As I said, I prefer the cover version of the copy I had to the blue one in the package above, but the package is what got me looking for a copy. And I am so glad I found one.

Saturday, 1 March 2014

The Frangipani Hotel

Finished March 1
The Frangipani Hotel: stories by Violet Kupersmith

This collection of short stories is set either in Vietnam, or in Houston among Vietnamese immigrants. Many of the stories have a paranormal element to them. Whether they are found in the hotel of the book's title, in a small mountain city, out on the water, in a convent, or along a Vietnamese highway, the ghosts are unique and compelling. Other paranormal characters appear behind a Houston grocery store, or at the window of an apartment building. The element of unreality that pervades this book gives the stories a mesmerizing effect as you get drawn into their reality.
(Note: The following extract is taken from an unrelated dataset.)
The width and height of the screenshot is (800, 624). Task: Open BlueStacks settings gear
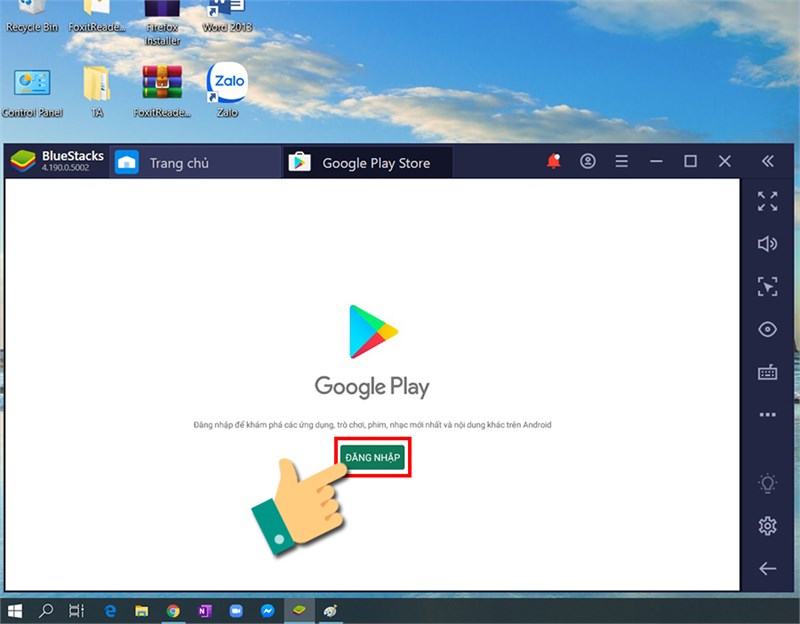[x=767, y=526]
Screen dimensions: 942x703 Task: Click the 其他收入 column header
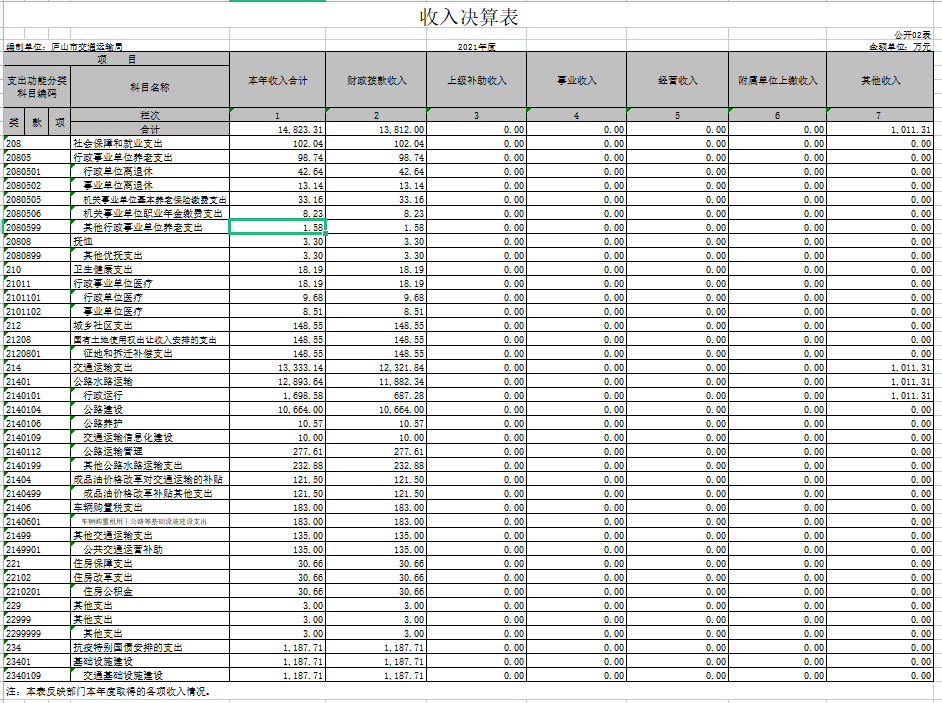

These stories are unlike any I've read before and promise more from this author.

The Naturals

Finished March 1
The Naturals by Jennifer Lynn Barnes

This teen novel is set around a group of teenagers, but the girl telling the story 17-year-old Cassie. Five years ago, Cassie came across a difficult scene to deal with. Her mother was missing and her mother's dressing room showed signs of a violent struggle with lots of blood. No body has ever been found, and Cassie was sent to live with her paternal grandmother, since her father was stationed overseas with the military.
When Cassie is approached in the restaurant she waitresses in by the FBI, she is taken aback. They want her to join a group of teenagers being specially trained to take advantage of natural skills each has to do with solving crimes. They believe that Cassie is a natural profiler and with the right training she can be very skilled and a benefit to the FBI in solving cold cases. Cassie agrees to join the group, believing that this opportunity might bring her closer to answers about her mother. She meets a group of teens with very interesting interests and soon finds herself immersed in training.
But when a current case starts to get personal, Cassie and her fellow students find themselves trying to stay ahead of a very clever killer.
The characters here are interesting, each with their own quirk, hard to get to know, and eager to develop their skills. Cassie finds herself  unable to stay on the sidelines, which she has done up until now, and learns some things about her own issues as she does.

Ink Me

Finished February 28
Ink Me by Richard Scrimger

This book is the fourth in Seven: the Series, following  Between Heaven and EarthLost Cause, and Jump Cut). Seven cousins are each given a task to do by their grandfather as part of his will. Along with the task, they are given the funds necessary to carry it out. Here, the cousin whose story it is is Bernard, nicknamed Bunny. Bunny is fifteen, big for his age, and developmentally delayed. His brother's story was told in Jump Cut and the books stories integrate with each other. Bunny's task is to get a tattoo of his grandfather's service insignia. Arrangements have already been made with the tattoo shop in question, and Bunny's chooses to go on his own. When he gets off the streetcar near the shop he finds a large boy beating up a smaller one and comes to the smaller boy's assistance. In the tattoo shop, communication goes awry and Bunny comes out with a different tattoo than the one intended, and it is this, along with the assistance he gave the boy that will chance his life's direction in a radical way. Bunny is used to being underestimated and pushed to the sidelines, so when his new friends seem to genuinely value some of his skills and accept him into their group, they earn his loyalty. This book has some interesting twists, and Bunny is a very interesting character. Really enjoyed this one.